Key Experimental Results¶
Main Results: Comparison of Frame Selection Methods¶
| Method | Answering LMM | Frames | LongVideoBench | MLVU | VideoMME-Avg |
|---|---|---|---|---|---|
| Uniform | LLaVA-OneVision-7B | 8 | 54.2 | 58.9 | 54.9 |
| BOLT | LLaVA-OneVision-7B | 8 | 56.1 | 63.4 | 57.6 |
| Frame-VOYAGER | LLaVA-OneVision-7B | 8 | — | 65.6 | 59.5 |
| Ours (VideoITG-8B) | LLaVA-OneVision-7B | 8 | 60.1 | 68.7 | 61.6 |
| Uniform | LLaVA-Video-7B | 64 | 59.9 | 70.2 | 64.7 |
| Ours (VideoITG-8B) | LLaVA-Video-7B | 32 | 61.6 | 74.6 | 66.9 |
VideoITG improves LLaVA-OneVision-7B's average score from 54.9 to 61.6 (+6.7 Gain). On LLaVA-Video-7B, it outperforms 64-frame uniform sampling using only 32 frames. On VideoMME, 16 frames with VideoITG \(\approx\) 64 frames with uniform sampling.
Key Findings¶
- Variant Selection: Variant C (Full Attention) is superior as it allows all tokens to access the text query and enables global temporal relationship modeling.
- Pipeline Components: Removing "Instructed Clip Captioning" drops VideoMME-Long from 56.9 to 53.4, proving that informational diversity is critical for representation.
- VL Alignment: Training from pure text LLMs (without vision-language pre-training) leads to a significant performance collapse, emphasizing that alignment quality is more important than video context length.
- Model Scaling: InternVL2.5-8B + VideoITG (64.3) outperforms InternVL2.5-26B with uniform sampling (61.6), suggesting that intelligent frame selection is more cost-effective than scaling model parameters.
Highlights & Insights¶
- Elevating Frame Selection to a Supervised Task: By creating 500K instruction-aligned annotations, VideoITG provides the first large-scale explicit supervision for "which frames to watch," leading to a performance leap.
- Instruction Categorization: The insight that different question types (Semantic vs.
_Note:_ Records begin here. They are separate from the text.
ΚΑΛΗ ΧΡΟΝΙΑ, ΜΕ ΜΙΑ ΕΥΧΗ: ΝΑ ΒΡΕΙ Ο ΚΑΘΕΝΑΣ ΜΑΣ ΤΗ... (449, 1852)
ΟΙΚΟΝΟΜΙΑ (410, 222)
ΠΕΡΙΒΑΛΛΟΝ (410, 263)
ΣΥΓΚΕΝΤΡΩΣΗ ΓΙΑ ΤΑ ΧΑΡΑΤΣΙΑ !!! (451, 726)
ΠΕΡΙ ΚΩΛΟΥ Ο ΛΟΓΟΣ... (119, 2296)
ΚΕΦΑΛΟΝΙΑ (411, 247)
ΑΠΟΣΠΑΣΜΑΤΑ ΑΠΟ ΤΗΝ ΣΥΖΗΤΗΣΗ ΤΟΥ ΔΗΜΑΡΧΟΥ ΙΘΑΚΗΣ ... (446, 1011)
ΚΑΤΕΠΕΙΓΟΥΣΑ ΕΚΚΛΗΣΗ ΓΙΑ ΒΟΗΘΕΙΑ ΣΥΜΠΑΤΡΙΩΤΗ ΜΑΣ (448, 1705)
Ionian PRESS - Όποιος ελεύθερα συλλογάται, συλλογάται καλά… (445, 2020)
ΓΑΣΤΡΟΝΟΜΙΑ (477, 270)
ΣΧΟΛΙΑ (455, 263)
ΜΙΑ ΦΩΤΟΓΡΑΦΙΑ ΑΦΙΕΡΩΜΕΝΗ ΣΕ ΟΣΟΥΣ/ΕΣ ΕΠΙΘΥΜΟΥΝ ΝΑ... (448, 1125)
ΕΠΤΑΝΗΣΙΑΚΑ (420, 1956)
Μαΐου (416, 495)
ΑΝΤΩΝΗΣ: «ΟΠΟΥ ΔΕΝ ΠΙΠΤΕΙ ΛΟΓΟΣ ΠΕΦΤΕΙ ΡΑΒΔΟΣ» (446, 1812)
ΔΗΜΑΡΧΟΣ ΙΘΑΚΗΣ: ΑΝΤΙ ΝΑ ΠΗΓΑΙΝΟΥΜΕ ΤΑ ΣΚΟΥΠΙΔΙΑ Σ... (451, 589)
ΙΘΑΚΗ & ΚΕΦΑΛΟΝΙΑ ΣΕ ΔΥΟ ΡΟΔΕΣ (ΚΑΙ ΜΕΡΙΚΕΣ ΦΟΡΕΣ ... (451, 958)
Motion) require different sampling strategies encodes human intuition into the data pipeline.
- Leveraging Small-to-Large Gains: The fact that an 8B model with VideoITG can beat a 26B model underscores the high ROI of optimizing the input side (information selection) rather than just the model side.
Limitations & Future Work¶
- Reliance on Closed-source LLMs: VidThinker depends on GPT-4o for high-quality annotations, which involves high costs and potential error propagation from the teacher model.
- Sampling Resolution: VideoITG operates on low-resolution frames for selection; there is room to improve fine-grained content recognition.
- Inference Overhead: The frame selector is a separate Video-LLM. While it saves computation for the downstream model, the selector itself introduces an additional forward pass.
Related Work & Insights¶
- vs. SeViLA/Scoring Methods: These lack cross-frame temporal modeling. VideoITG uses full attention for global temporal relationships and instruction-driven grounding.
- vs. Traditional Temporal Grounding (DiDeMo/QVHighlights): Conventional datasets lack instruction-based properties and are 4\(\times\) smaller than VideoITG-40K.
- vs. Generative Models (TimeChat): VideoITG's experiments show that discriminative classification (Variant C) is significantly more effective than generative paradigms for frame selection tasks.
Rating¶
- Novelty: ⭐⭐⭐⭐ Reformulating ITG as a task and the VidThinker pipeline are strong contributions.
- Experimental Thoroughness: ⭐⭐⭐⭐⭐ Extensive results across 6 Video-LLMs and multiple benchmarks.
- Writing Quality: ⭐⭐⭐⭐ Clear structure and intuitive explanations of the three-stage pipeline.
- Value: ⭐⭐⭐⭐⭐ High practical utility as a plug-and-play module and an open-source dataset.